3. When you perform maintenance, you are held responsible for only that maintenance you perform until the part worked on is removed, repaired again, damaged, altered, meets its life limited, or inspected. For most Part 91 aircraft the longest time a mechanic is held responsible is 12 calendar months, when the next annual inspection is performed.
4. You are held responsible for the continued airworthiness of an aircraft that you just completed an annual on until the ink you used to make the section 43.11 entry dries. It is not fair for the U.S. government to hold a mechanic responsible for the future airworthiness of the aircraft when it is no longer in his care.
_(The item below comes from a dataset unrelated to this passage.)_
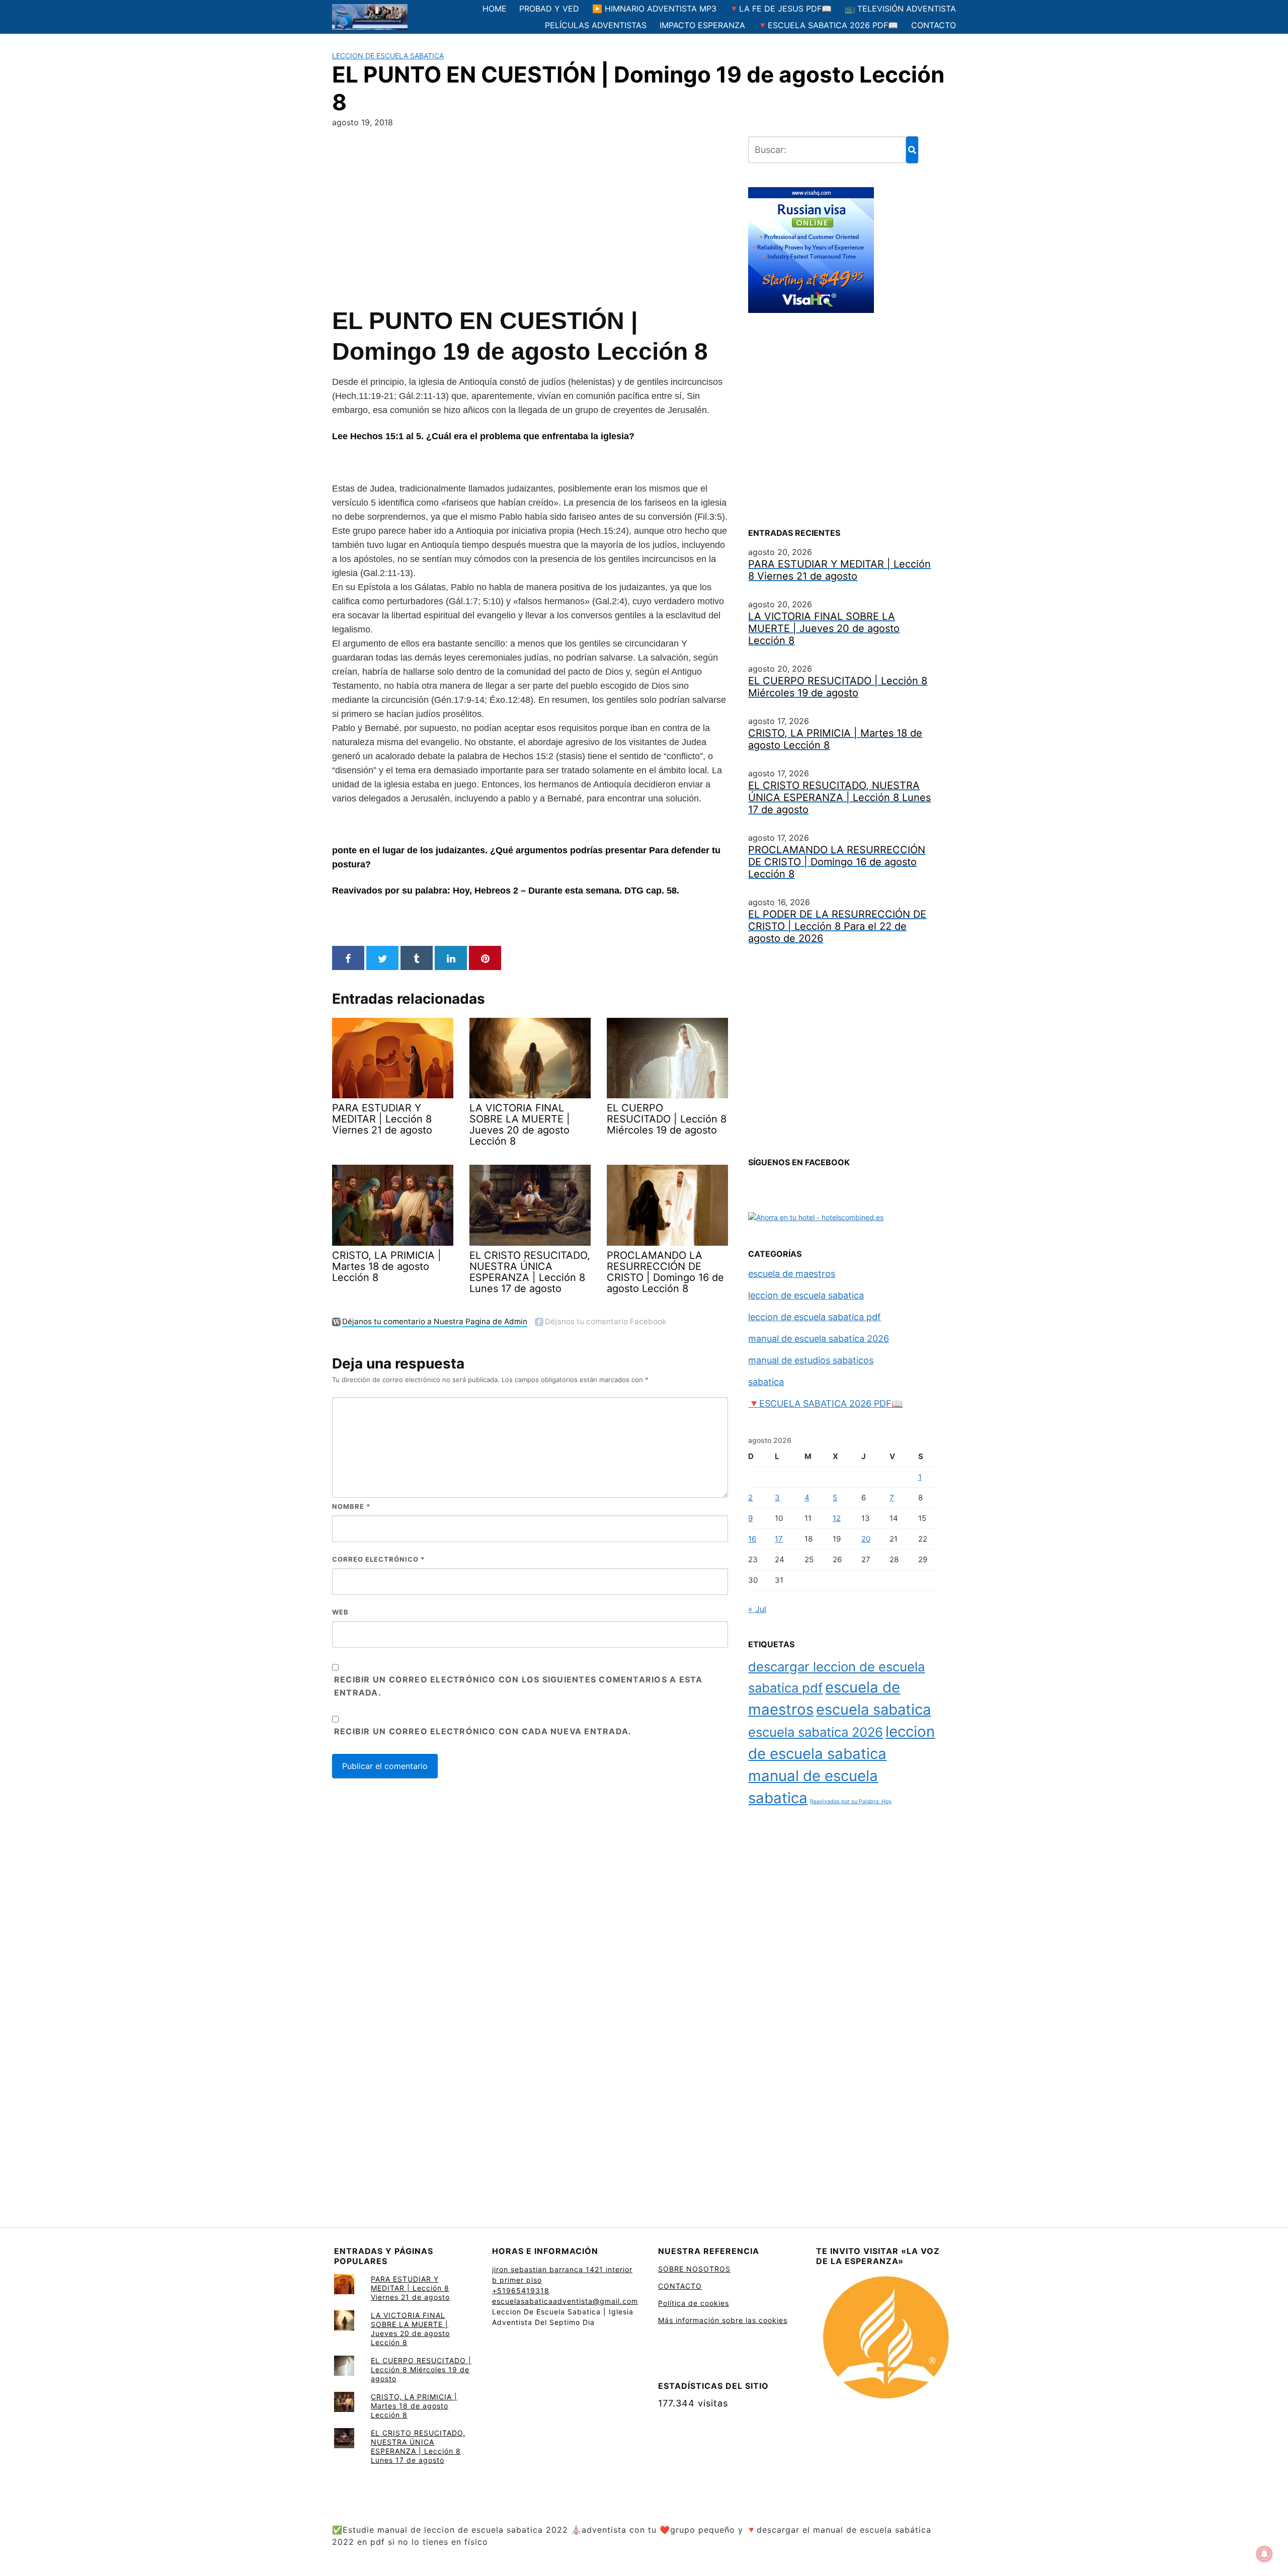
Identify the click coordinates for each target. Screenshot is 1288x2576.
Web (340, 1612)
What's the catch? The IA is not responsible for the future; he is responsible for the past. When a mechanic or an IA performs an annual/100-hour inspection he buys off every other inspection, major and minor repair and alteration, AD, service bulletin, STC, Field Approval, back to the date on the Airworthiness Certificate, be that date six weeks old, six months old, six years old, or 60 years old. He buys it all.
5. Field Approvals of Major Alterations require Instructions for Continued Airworthiness. Since a Major Alteration is a change to the type design of the aircraft there must be some way of maintaining the future airworthiness of that alteration. This is done by using Instructions for Continued Airworthiness that are attached to the Form 337 and accepted by the local FSDO Airworthiness Inspector.
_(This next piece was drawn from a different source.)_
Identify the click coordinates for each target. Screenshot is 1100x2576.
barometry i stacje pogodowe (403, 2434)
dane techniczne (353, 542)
6. Airworthy is defined as an aircraft or one of its component part(s) that meets its type design or properly altered condition (STC, Field Approval, or AD) and is in a condition for safe operation. (ref: Glossary AC 43.13-1b)
7. The four privileges are: Perform an Annual, perform or supervise a Progressive Inspection, approval for return to service either a Major Repair or a Major Alteration. (ref: section 65.95)
8. The three kinds of ADs are: Emergency/Priority Letter. It is a grounding AD that usually begins with the words: "Before further flight." The second kind of AD is the Immediate Adopted Rule. This rule allows the owner a short time to move the aircraft to a place where the repairs can be accomplished. The AD begins with words similar to: "Within the next 10 days, 10 landings, 10 cycles." The most common AD is the Notice of Proposed Rulemaking, that when it becomes an AD (a rule) it usually defines a one-time fix or requires recurrent inspections.
9. In this case the mechanic leaves the IA no choice but to mark the appropriate block of the Form 337 as unairworthy, and sign off block 7, and send it to the local FSDO. The IA has accomplished two things. First he has alerted the local FSDO of an unsafe aircraft and he has received credit for a Form 337 that he can use for his IA renewal.
10. The new rule in Part 43 is section 43.10. It deals with the disposition of life-limited parts. The long and short of it is anytime a mechanic has removed a life-limited part and will not install it back on the same aircraft after repairs are accomplished the life-limited part must be controlled. The life-limited part may have run out of time or still has time remaining. In either case the part is controlled by marking it with permanent markings, or non-permanent markings, or use a tag, or destroying the part (note: need owner's permission). If the part is stored, then the run-out, life-limited part must be stored away from like parts. The marking must contain at least the N number, serial number of the aircraft it came off of, the part's part number and serial number if any, total time, and date.
Well how did you do? Eighty percent is passing for my tests. Too tough? Just imagine what kind of test I could dream up if I wasn't fighting off exhaustion and old age.